Clerke, Agnes M. | The Herschels and Modern Astronomy

  • First edition of this biographical work on the astronomers William, Caroline, and John Herschel by one of the “great popularisers of science of the Victorian period” (Ogilvie, Biographical Dictionary of Women in Science, p. 270). Copies of The Herschels and Modern Astronomy are uncommon on the market, particularly in such a nice example of the publisher’s binding.

    Agnes Mary Clerke was taught at home by her scholarly parents, and “by the age of eleven she had mastered Herschel’s Outlines of Astronomy” (Ogilvie, p. 270). Settling in London in 1877, she pursued a career as a writer, producing a remarkable body of work.

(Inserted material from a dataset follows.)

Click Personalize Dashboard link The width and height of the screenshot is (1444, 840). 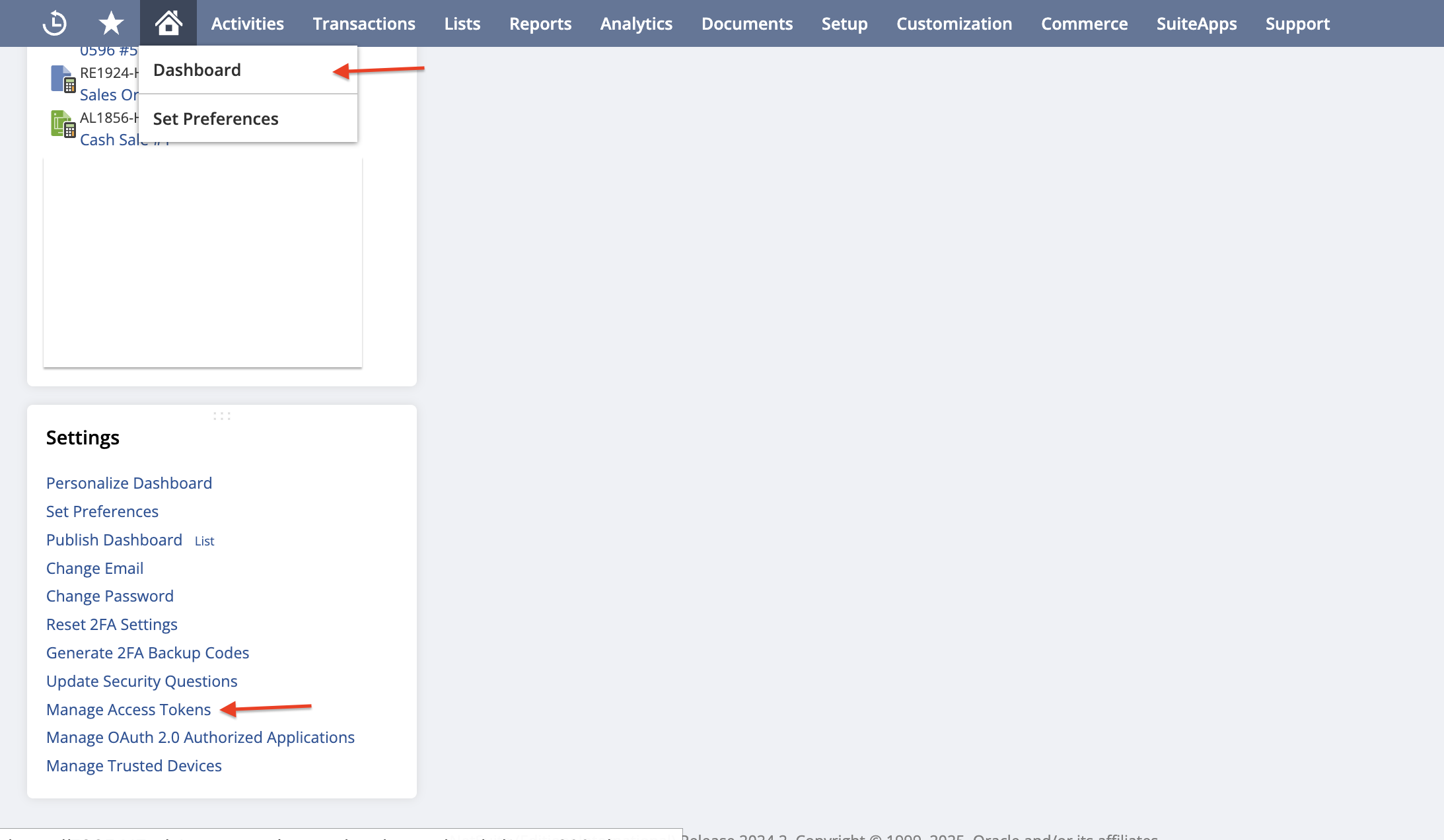129,482
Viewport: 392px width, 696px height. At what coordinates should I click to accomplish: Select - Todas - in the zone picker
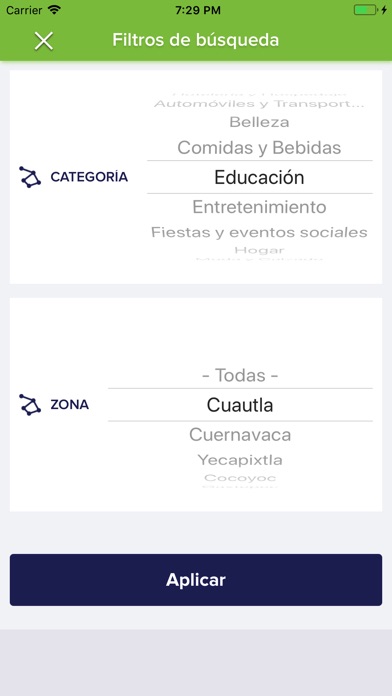click(240, 376)
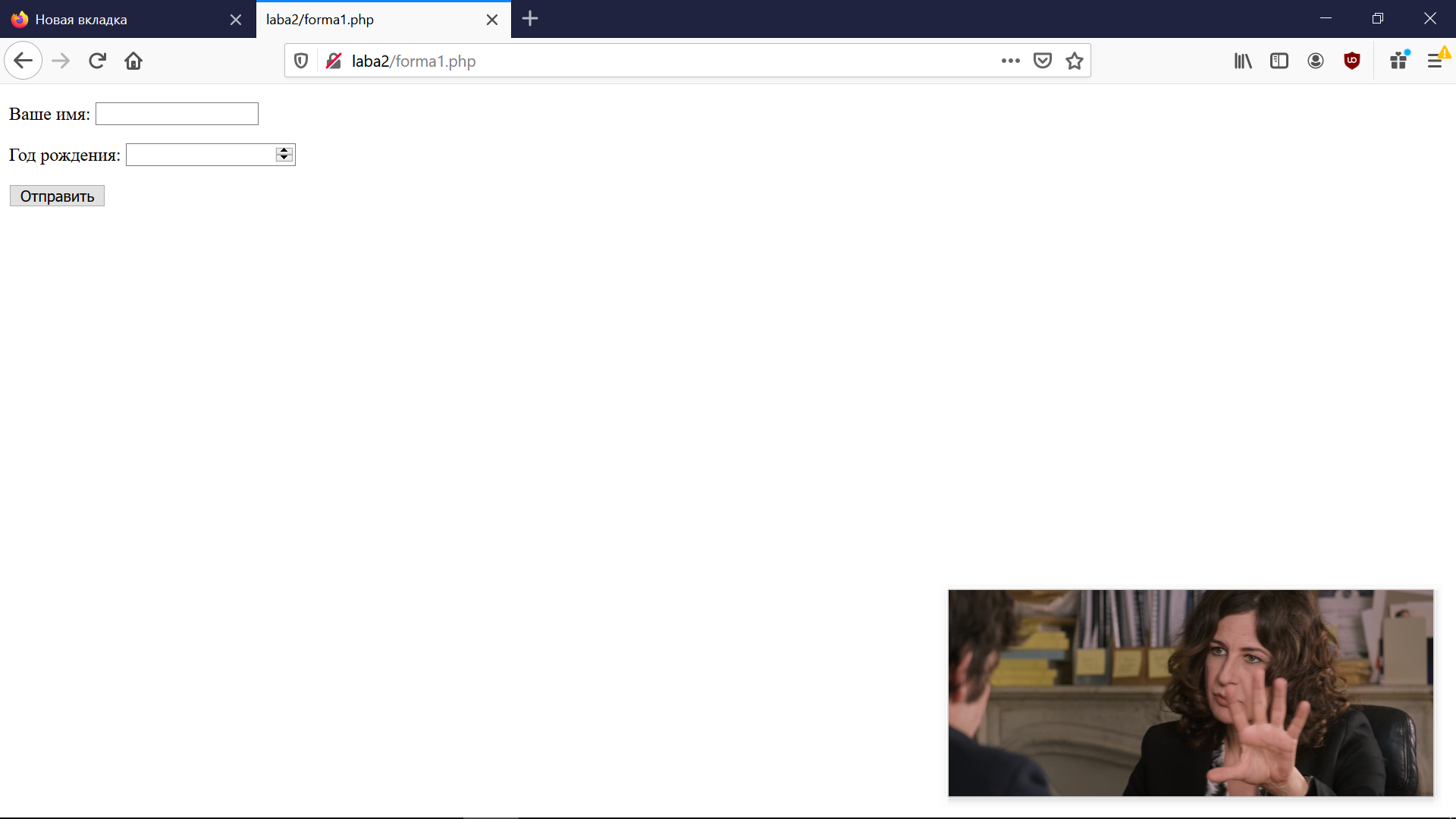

Clerke “possessed the rare ability to communicate clearly the complexities of scientific theory to a popular audience, while synthesising masses of astronomical information into a coherent whole for professional scientists, who had become so specialised that they could not see the larger connection between their work and other current discoveries in astronomy” (Ogilvie p. 270). Though she never held a position at a university or observatory, Clerke gained “partial admission” to the male-dominated word of astronomy. She had an extensive correspondence with other astronomers, was awarded the Actonian Prize by the Royal Institution, and in 1903 was elected an honorary member of the Royal Astronomical Society.

  • New York: Macmillan & Co., 1895.

    Octavo. Original green cloth, titles to spine and upper board gilt. Portrait frontispiece and 2 plates. Tiny bump to the edge of the upper board, very lightly rubbed at the tips, and what may be a tiny spot of dampstain affecting the extreme corner of the lower panel, light spotting to the edges of the text blocks and occasionally the contents. Very good condition, the cloth fresh.